O Sindicato dos Magistrados do Ministério Público (SMMP) alertou ontem que a «falta de condições mínimas de trabalho» com que se confrontam os profissionais na Comarca de Faro está a comprometer a resposta da Justiça no Algarve.
“A comarca de Faro está claramente em rutura. Faltam magistrados, faltam funcionários judiciais e faltam condições mínimas de trabalho, comprometendo de forma séria a resposta da Justiça no Algarve”, diagnosticou o SMMP num comunicado, após a realização de um plenário de magistrados do Ministério Público (MP) realizado no Palácio da Justiça de Faro.
O Sindicato lembrou que a Comarca de Faro é a única do Algarve, abrange os 16 concelhos que compõem o distrito e atravessa uma fase de “disfunção estrutural que se agrava ano após ano”, de acordo com a estrutura sindical.
O MP em Faro tem também recursos que “não acompanham as necessidades” da comarca, tendo em conta a sua dimensão, assegurou, dando o exemplo dos “juízos centrais cível, criminal, de família e menores e de instrução criminal, sediados em Faro” e com “jurisdição sobre oito municípios”, mas que “operam muito abaixo do que seria exigível para garantir um funcionamento minimamente eficaz da justiça” no distrito.
“Atualmente, pelo menos oito magistrados do Ministério Público encontram-se ausentes ao serviço, número que já ultrapassou a dezena em vários momentos recentes.

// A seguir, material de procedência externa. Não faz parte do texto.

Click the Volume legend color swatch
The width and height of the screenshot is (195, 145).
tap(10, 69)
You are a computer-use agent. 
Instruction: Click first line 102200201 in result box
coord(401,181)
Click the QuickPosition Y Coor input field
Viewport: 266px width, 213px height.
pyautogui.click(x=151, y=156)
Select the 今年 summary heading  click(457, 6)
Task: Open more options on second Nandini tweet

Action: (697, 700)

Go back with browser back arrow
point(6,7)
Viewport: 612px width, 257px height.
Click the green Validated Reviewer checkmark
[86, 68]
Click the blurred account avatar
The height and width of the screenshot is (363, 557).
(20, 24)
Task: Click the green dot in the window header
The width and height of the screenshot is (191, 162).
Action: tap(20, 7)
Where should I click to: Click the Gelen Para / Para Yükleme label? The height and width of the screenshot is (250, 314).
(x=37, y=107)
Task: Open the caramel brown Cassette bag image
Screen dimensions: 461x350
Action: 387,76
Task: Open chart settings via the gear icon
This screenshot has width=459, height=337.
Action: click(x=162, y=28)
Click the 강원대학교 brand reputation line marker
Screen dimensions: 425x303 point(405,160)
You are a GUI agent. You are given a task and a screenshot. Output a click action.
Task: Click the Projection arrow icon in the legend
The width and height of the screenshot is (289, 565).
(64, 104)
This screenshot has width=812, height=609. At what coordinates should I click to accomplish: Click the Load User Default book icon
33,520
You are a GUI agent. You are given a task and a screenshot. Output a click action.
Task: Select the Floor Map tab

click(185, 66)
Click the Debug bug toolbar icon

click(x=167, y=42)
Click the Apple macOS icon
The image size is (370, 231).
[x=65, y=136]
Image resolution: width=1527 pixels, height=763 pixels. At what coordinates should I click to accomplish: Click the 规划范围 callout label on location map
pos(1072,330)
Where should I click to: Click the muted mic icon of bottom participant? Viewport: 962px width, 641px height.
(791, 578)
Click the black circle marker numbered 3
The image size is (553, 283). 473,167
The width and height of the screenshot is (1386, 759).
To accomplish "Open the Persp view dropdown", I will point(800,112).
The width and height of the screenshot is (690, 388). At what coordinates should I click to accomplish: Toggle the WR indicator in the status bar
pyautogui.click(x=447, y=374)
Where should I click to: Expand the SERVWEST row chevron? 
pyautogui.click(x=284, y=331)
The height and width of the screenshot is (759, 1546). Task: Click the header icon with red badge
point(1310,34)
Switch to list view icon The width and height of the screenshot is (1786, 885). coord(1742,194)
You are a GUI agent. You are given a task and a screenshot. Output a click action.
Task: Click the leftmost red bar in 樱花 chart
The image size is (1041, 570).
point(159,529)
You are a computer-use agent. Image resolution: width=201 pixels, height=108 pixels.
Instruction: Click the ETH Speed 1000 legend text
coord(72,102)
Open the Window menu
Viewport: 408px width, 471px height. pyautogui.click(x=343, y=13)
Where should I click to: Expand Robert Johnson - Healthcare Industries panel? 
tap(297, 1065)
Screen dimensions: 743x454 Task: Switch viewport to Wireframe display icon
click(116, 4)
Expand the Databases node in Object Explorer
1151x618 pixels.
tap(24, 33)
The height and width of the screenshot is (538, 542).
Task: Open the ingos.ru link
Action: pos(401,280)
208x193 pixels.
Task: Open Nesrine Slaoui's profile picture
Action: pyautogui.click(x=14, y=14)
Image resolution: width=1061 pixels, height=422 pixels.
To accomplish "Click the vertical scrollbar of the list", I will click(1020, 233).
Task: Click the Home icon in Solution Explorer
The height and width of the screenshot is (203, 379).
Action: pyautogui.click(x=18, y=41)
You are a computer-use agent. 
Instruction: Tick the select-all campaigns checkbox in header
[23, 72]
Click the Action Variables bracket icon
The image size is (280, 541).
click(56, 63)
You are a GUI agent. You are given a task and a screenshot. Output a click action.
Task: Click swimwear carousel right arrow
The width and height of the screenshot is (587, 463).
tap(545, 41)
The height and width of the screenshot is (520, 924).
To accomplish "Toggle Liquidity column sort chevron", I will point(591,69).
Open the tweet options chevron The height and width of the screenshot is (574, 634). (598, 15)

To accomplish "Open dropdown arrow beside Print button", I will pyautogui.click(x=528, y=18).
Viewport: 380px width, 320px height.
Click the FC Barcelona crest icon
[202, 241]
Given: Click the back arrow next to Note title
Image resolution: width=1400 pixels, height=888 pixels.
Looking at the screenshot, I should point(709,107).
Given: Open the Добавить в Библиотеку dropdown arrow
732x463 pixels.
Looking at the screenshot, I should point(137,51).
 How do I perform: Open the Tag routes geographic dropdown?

Esta realidade gera acumulações constantes, muitas vezes sem enquadramento formal, obrigando os magistrados substitutos a recorrer posteriormente ao Conselho Superior do Ministério Público para ver reconhecido o pagamento das acumulações que demoram anos a ser pagas”, apontou também o sindicato.
Há também volume processual com “níveis inéditos” e pendências elevadíssimas”, assim como “um quadro de magistrados profundamente desajustado face às exigências da comarca”, acrescentou.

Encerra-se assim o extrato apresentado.